The Environment in Latin America

An Interdisciplinary Approach

 

by | Sep 30, 1998

This issue of the DRCLAS NEWS deals with some of the environmental problems of Latin America, one of the priorities of the David Rockefeller Center for Latin American Studies. The challenges, as evidenced by the diversity of articles in this newsletter, range from promoting environmental education in the Dominican Republic to facilitating dialogue between indigenous groups and oil companies in the Amazons, from pest control in Cuba to traffic control on the Mexican border.

Natural resource degradation is a serious problem all over Latin America. It is an interdisciplinary problem, of great concern to experts in both the natural and social sciences. Here, in the pages of DRCLAS NEWS, you will find the voices of faculty, students, and community members, sociologists, biologists, educators, and theologians.

They share with me the belief that natural resource degradation is not only an ecological and agroproductive problem, but also an economic and social problem. Environmental degradation is a problem shared by both the public and private sector in Latin America. Our continent’s extensive lands with their natural and modified ecosystems hold its immediate future and its long-term destiny. Although the mechanisms of environmental degradation can be analyzed by the hard sciences, the explanation of its low level of perception by the society at large and the reasons why so few steps are taken to solve this problem, must come from the social sciences.

The study of land degradation is therefore a truly interdisciplinary issue and requires the use of social and natural science tools to explain what is happening within different ecosystems and to propose alternative policies.
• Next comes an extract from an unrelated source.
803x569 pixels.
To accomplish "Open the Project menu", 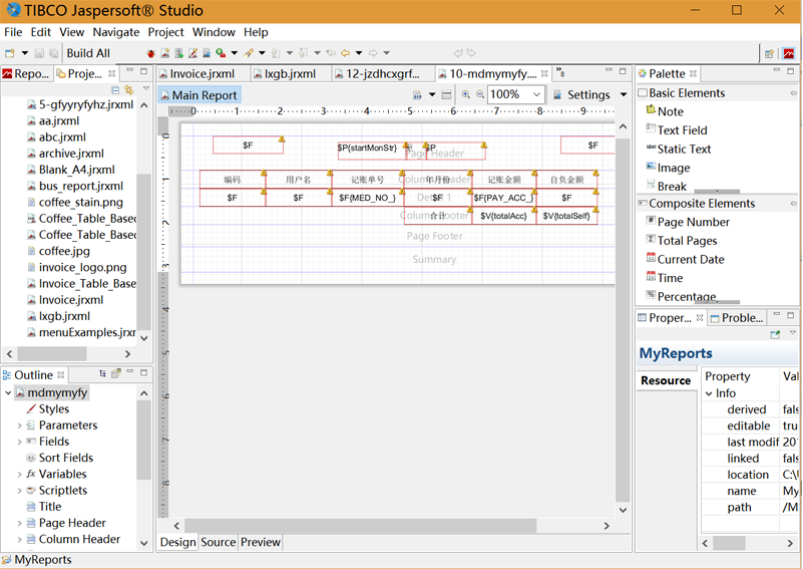I will [x=166, y=32].
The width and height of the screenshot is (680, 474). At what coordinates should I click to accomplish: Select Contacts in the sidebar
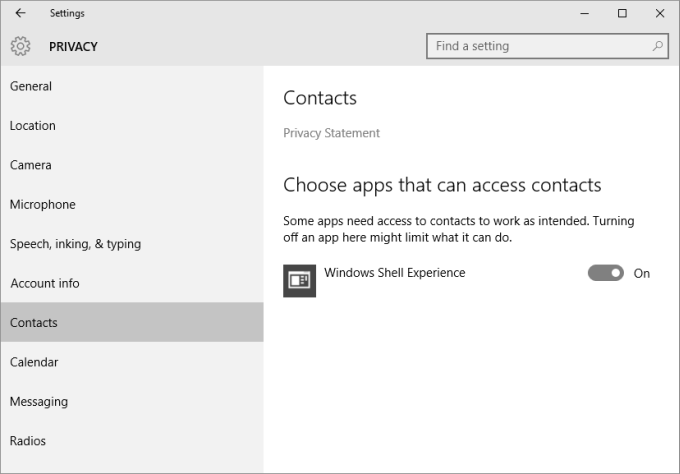pyautogui.click(x=34, y=323)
Most published works on rural sociology deem the ecological environment as a more or less passive and static backdrop to the processes of change in the use of the land. For example, in my native country, Argentina, one of the most worrisome issues is soil degradation in the rich pampa region. Although many are aware of the problem and its gravity, little is being done to resolve it, even though it threatens the country’s major source of export earnings. Soil erosion has often been called the “quiet crisis” because its effects often appear removed in time from the acts that have caused them. And these actions are not necessarily restricted to the technology and behavior of the farmer, but can also be found in macro-economic government policies and in international commodity prices.

One problem that muddies an interdisciplinary vision of the degradation of natural resources arises from the fact that in Latin America, an invisible barrier stretches between the efforts of research and monitoring in the agricultural sector and those of urban planners, who–because of their training–scarcely perceive the ecological imprint of the vast transformation of the landscape hastened by the growth of mega-cities such as Mexico, Sao Paulo, and Buenos Aires.

Many of the authors in this issue of DRCLAS NEWS are concerned with breaking down those barriers, in understanding how the rural is linked to the urban, how the national links to the international, in building bridges, rather than barriers.

In the environmental field, we generally find two dominant academic visions. The “eco-geographical innocents” who assume that Latin America’s large reservoirs of potentially arable land means that resource degradation and in particular soil erosion can be dismissed, seem not to realize that soil erosion is taking place in the best lands, and that as agriculture expands into new areas it will encounter increasingly greater constraints, and even more fragile lands.

The “technological optimists,”on the other hand, who rely on an impressive array of technical solutions to counter the loss of biological diversity, soil erosion, nutrient loss, and water and soil contamination, do not realize that many of the technological solutions imply new and often costlier problems.

These “ecogeographical innocents” and the “technological optimists” each make strong academic arguments, but often do not hear the other’s point of view. This newsletter explores many different ways of seeing, studying, changing, and preserving the environment at Harvard and beyond. Here are the voices of a recent Kennedy School graduate involved with a natural reserve in Colombia, an Harvard undergraduate studying binational systems who experiences the reality of Mexican border traffic, a librarian who learns of the intriguing history of Harvard in a Cuban botanical garden, and an Argentine artist who finds the comfort of home in the raw materials from her native Pampas.

I applaud the DRCLAS efforts to initiate an interdisciplinary dialogue to develop more integrated solutions to the problem of resource degradation involving historians, educators theologians, sociologists, political scientists, economists, as well as natural scientists. Societies that do not husband their resources are societies that jeopardize their own wealth and blockade their own future.

Here, in these pages of DRCLAS NEWS, are the voices of some who are seeking these solutions and even perhaps the embryonic theme of a future InterAmerican conference on these issues.

Fall 1998

 

Jorge Morello is professor in the Centro de Estudios Avanzados of the University of Buenos Aires, and Emeritus professor of ecology of the Faculty of Natural Sciences. He was director of National Parks of Argentina from 1983-1989, and has held many other positions in and out of government. He was the Robert F. Kennedy Visiting Professor at Harvard in the Spring of 1995, and a participant in the DRCLAS conference on the future of the Paraná-Paraguay Hidrovi­a Waterway Project.